‘The Signora had no business to do it,’ said Miss Bartlett, ‘no business at all.’
FROM THE BLURB
Forster is concerned with the ‘undeveloped heart’ of the upper middle classes in this brilliant piece of social comedy … The English abroad are observed with a shrewd twinkle, but in the young and unaffected figure of Lucy Honeychurch the author beings to develop his attitude to the changing social values of the beginning of this century.
#1: The pernicious charm of Italy
Then the pernicious charm of Italy worked on her, and, instead of acquiring information, she began to be happy.
#2: Too much Beethoven
‘If Miss Honeychurch ever takes to live as she plays, it will be very exciting – both for us and for her.’
‘She oughtn't really to go at all,’ said Mr Beebe, as they watched her from the window, ‘and she knows it. I put it down to too much Beethoven.’
#3: Driven by lovers
‘Leave them alone,’ Mr Emerson begged the chaplain, of whom he stood in no awe. ‘Do we find happiness so often that we should turn it off the box when it happens to sit there? To be driven by lovers – A king might envy us, and if we part them it's more like sacrilege than anything I know.’
#4: The most intimate conversation they had ever had
‘Emerson the name was, not Harris.’
‘The old man’s.’
‘What old man?’
‘That old man I told you about. The one Mr Eager was so unkind to.’

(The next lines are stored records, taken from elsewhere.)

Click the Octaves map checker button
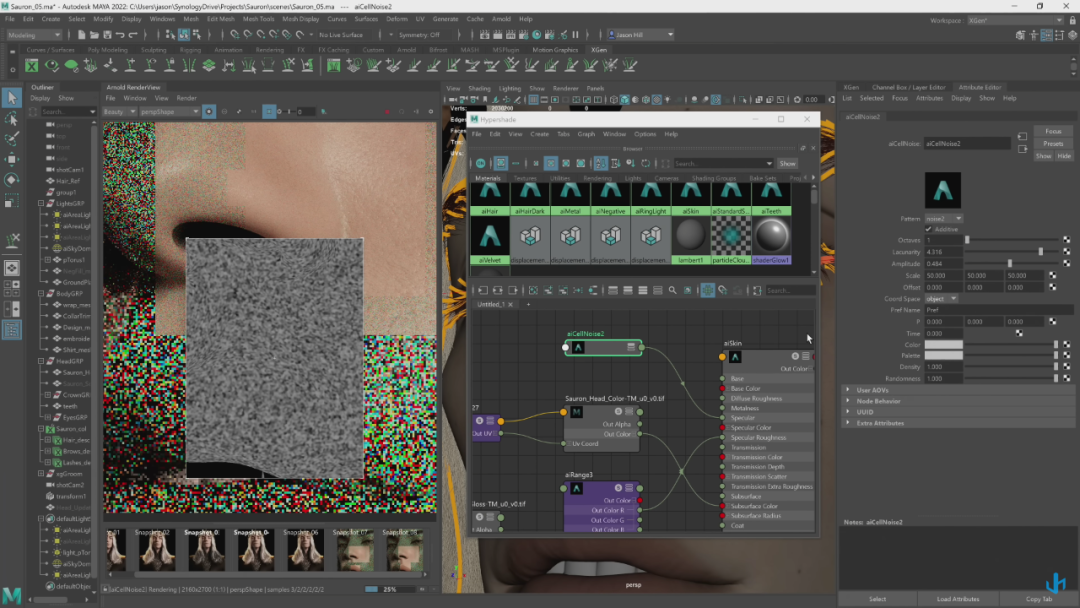The image size is (1080, 608). point(1066,240)
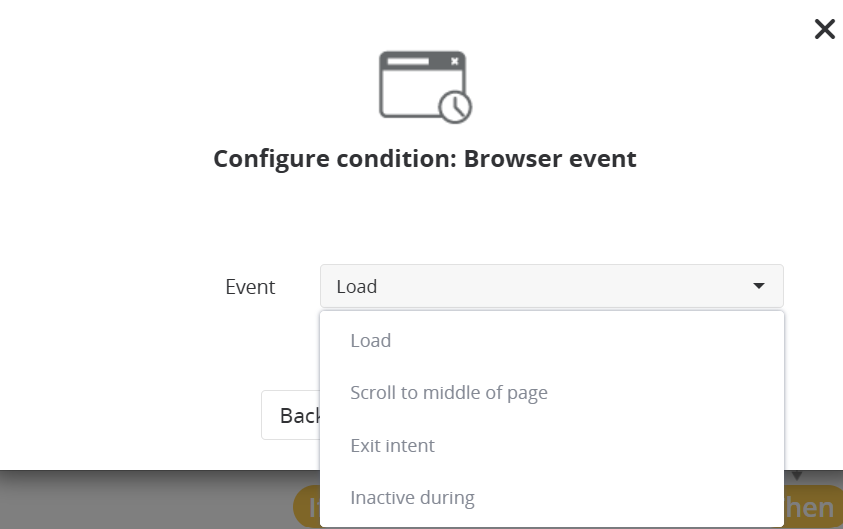Collapse the Event combo box showing Load
The image size is (843, 529).
pos(551,287)
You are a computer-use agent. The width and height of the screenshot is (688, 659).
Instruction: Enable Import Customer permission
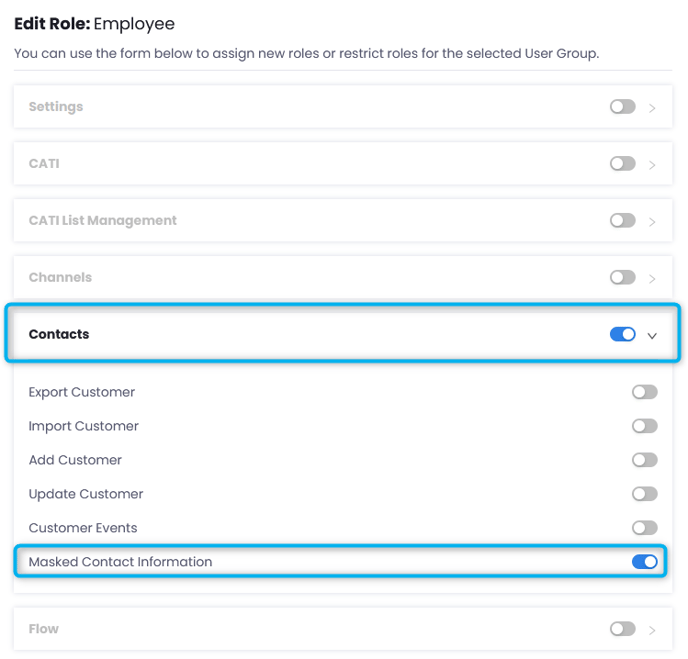(644, 426)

He could not have know that this was the most intimate conversation they had ever had.
#5 Beware of muddle
‘Take an old man's word: there's nothing worse than a muddle in all the world. It is easy to face death and Fate, and the things that sound so dreadful. It is on my muddles that I look back with horror – on the things that I might have avoided. … I used to think I could teach young people the whole of life, but I know better now, and all my teaching of George has come down to this: beware of muddle.’